According to an Israeli study, 60 per cent to 80 per cent of adults will experience back pain at some point in their lives.
About 50 per cent of these sufferers also report having insomnia, often experiencing problems going to sleep or waking through the night.
While insomnia has been linked to increased sensitivity to pain, this study revealed that women with insomnia were more prone to have back pain. If you suffer from both, ask your doctor about how you could fix your sleepless nights.
Though it may be hard to avoid, stress could cause you to be restless and cause muscles to tense up. Heat and massages are some non-medicated ways to relax a sore back. Some studies have shown that mindfulness techniques, like trying to identify and overcome sensations of pain and discomfort, may help.
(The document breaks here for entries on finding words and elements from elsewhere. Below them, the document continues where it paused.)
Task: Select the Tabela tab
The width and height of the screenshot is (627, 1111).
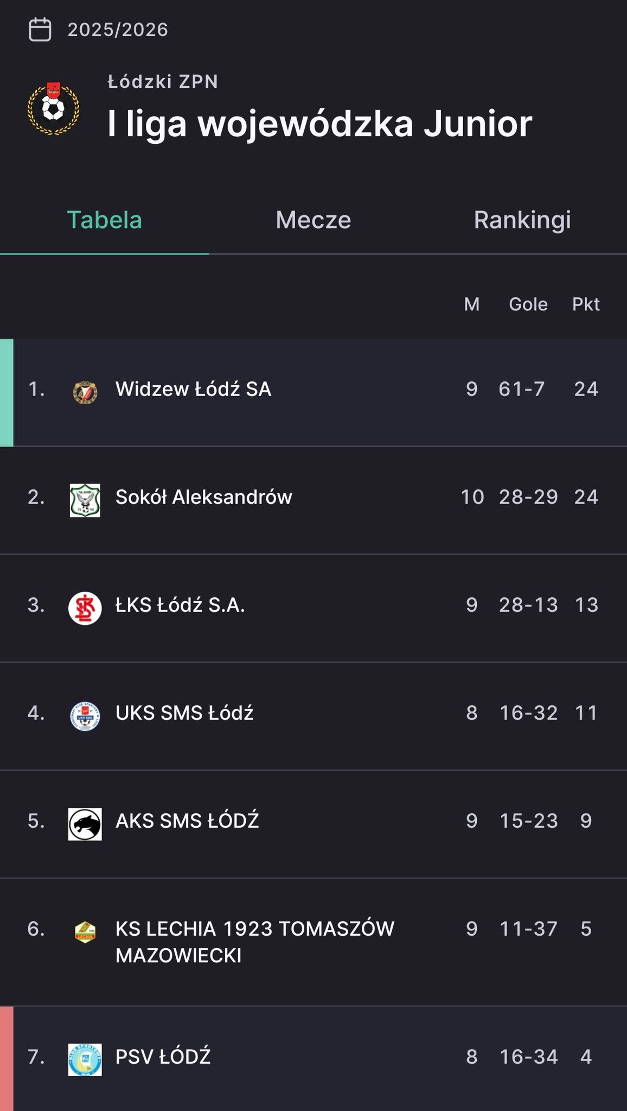Action: click(x=104, y=220)
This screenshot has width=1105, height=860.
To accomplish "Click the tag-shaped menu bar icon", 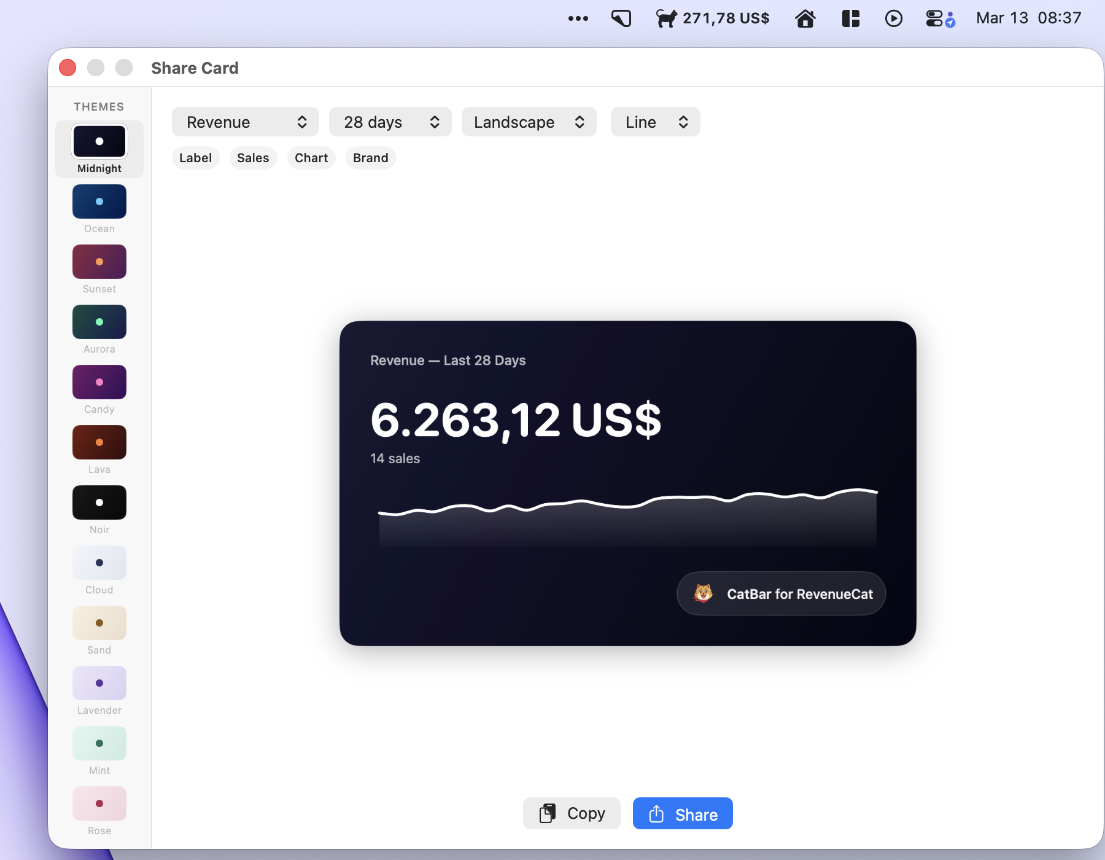I will [x=621, y=18].
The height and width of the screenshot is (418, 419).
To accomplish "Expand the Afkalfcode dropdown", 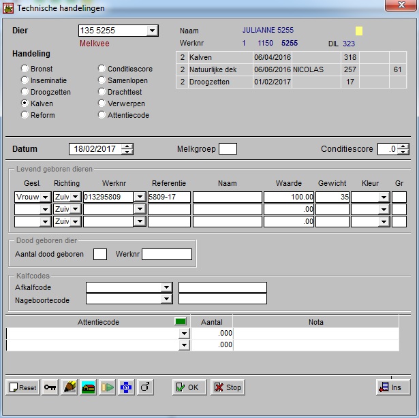I will [x=166, y=287].
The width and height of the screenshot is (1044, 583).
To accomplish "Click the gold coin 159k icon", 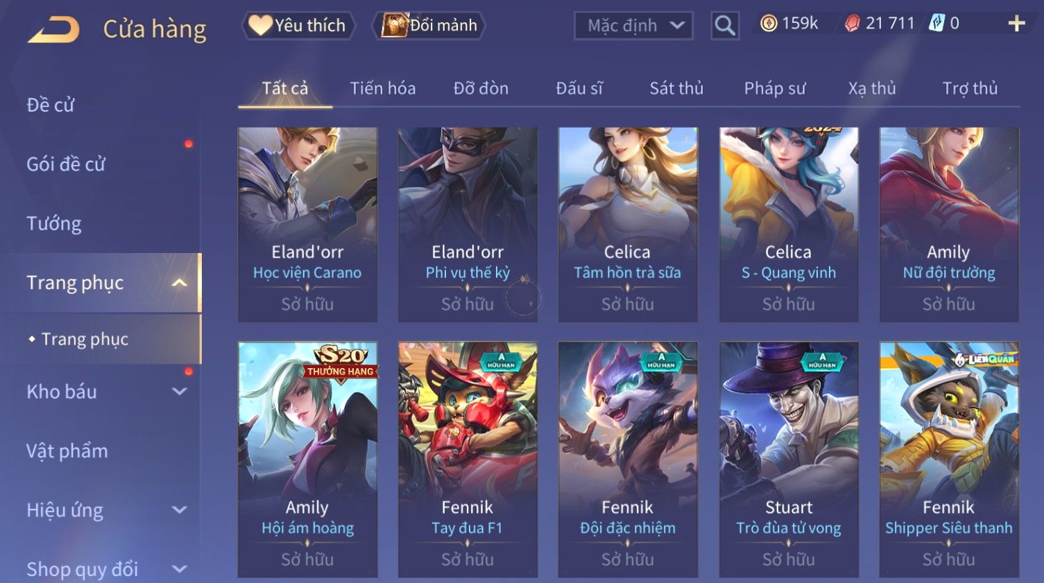I will click(x=769, y=24).
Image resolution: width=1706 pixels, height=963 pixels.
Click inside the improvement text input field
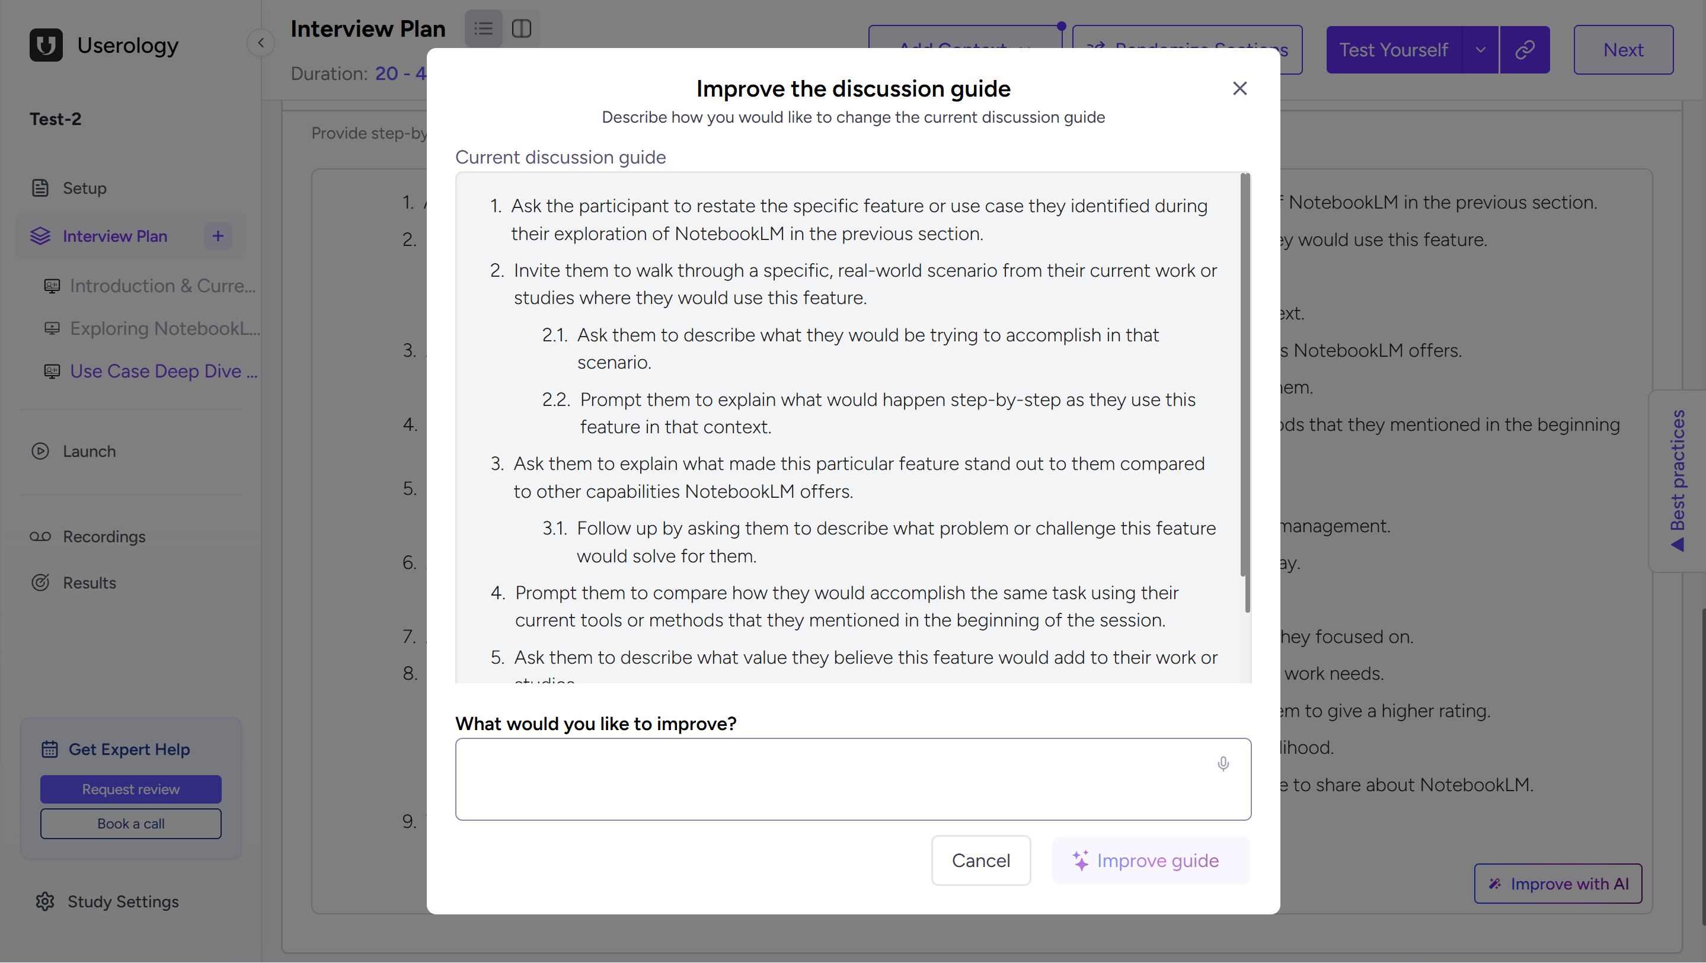click(853, 780)
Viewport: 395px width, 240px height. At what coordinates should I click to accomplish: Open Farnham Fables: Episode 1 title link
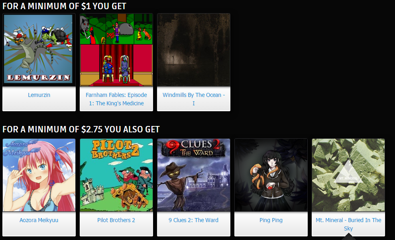tap(116, 99)
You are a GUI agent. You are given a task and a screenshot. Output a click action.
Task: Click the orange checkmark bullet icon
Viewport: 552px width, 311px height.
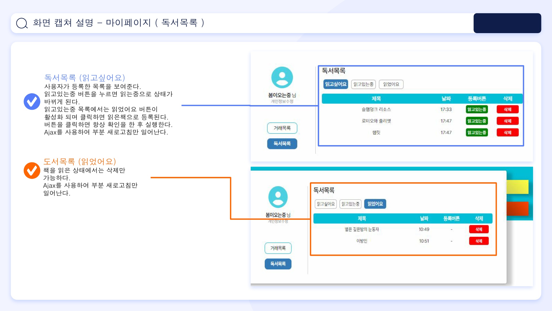pos(32,170)
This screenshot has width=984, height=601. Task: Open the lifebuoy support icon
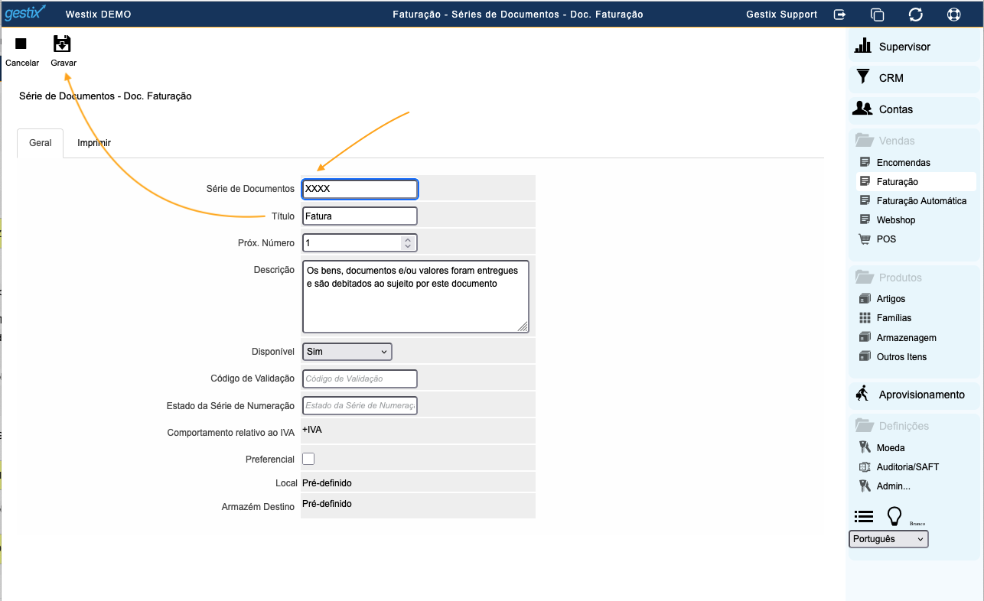pyautogui.click(x=953, y=15)
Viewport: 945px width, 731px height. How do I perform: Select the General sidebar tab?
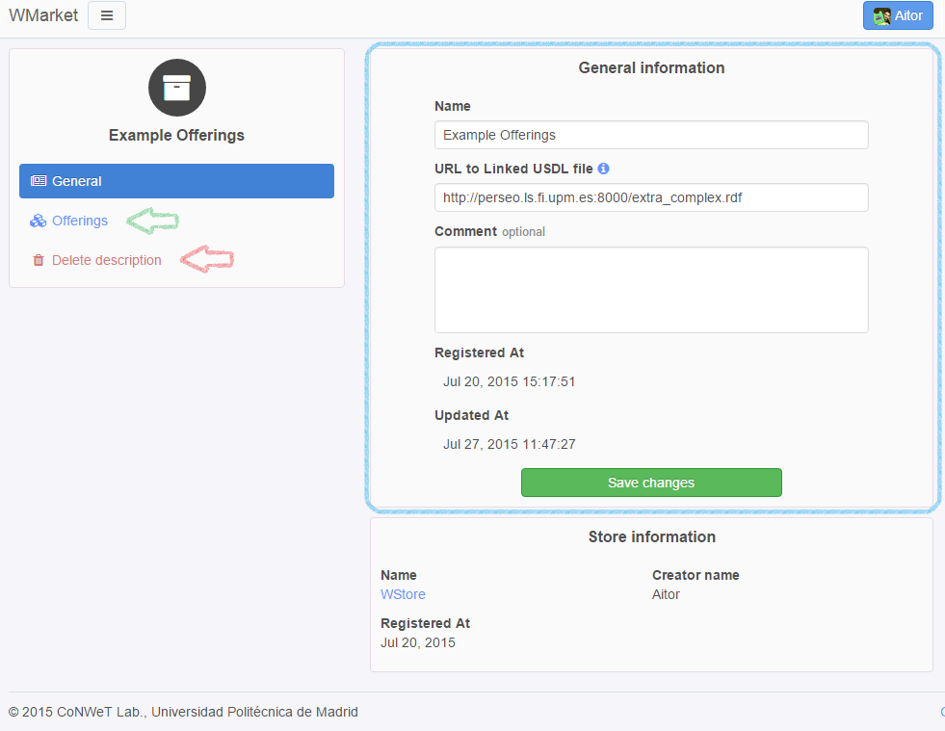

Depression is often associated with chronic pain causing sufferers to feel discomfort more acutely than usual. Unfortunately, debilitating back pain can cause depression as well. Seek help early to prevent either condition from getting worse.
If you run a lot and suffer from back pain, it may be because your core muscles are not strong enough. A recent study by the Ohio State University Wexner Medical Center in the US reported many runners have weak cores, leaving surface muscles tired and sore as they work hard to maintain your posture.
Ab exercises like sit-ups may not be the best for strengthening deeper muscles.
Instead, try workouts that work on stabilising your mid-section, such as planks.
Sitting has been linked to health problems such as high blood pressure, obesity, cholesterol and back problems. Our anatomy isn't designed for sitting for long hours, which puts painful strain on our spine and its supporting ligaments. Try getting up several times an hour to move around.
Getting rid of cigarettes may help you get rid of back pain.
According to research by the Northwestern University in the US, smokers tend to be three times more susceptible to back pain. This could be because addiction makes them less resilient to pain signals.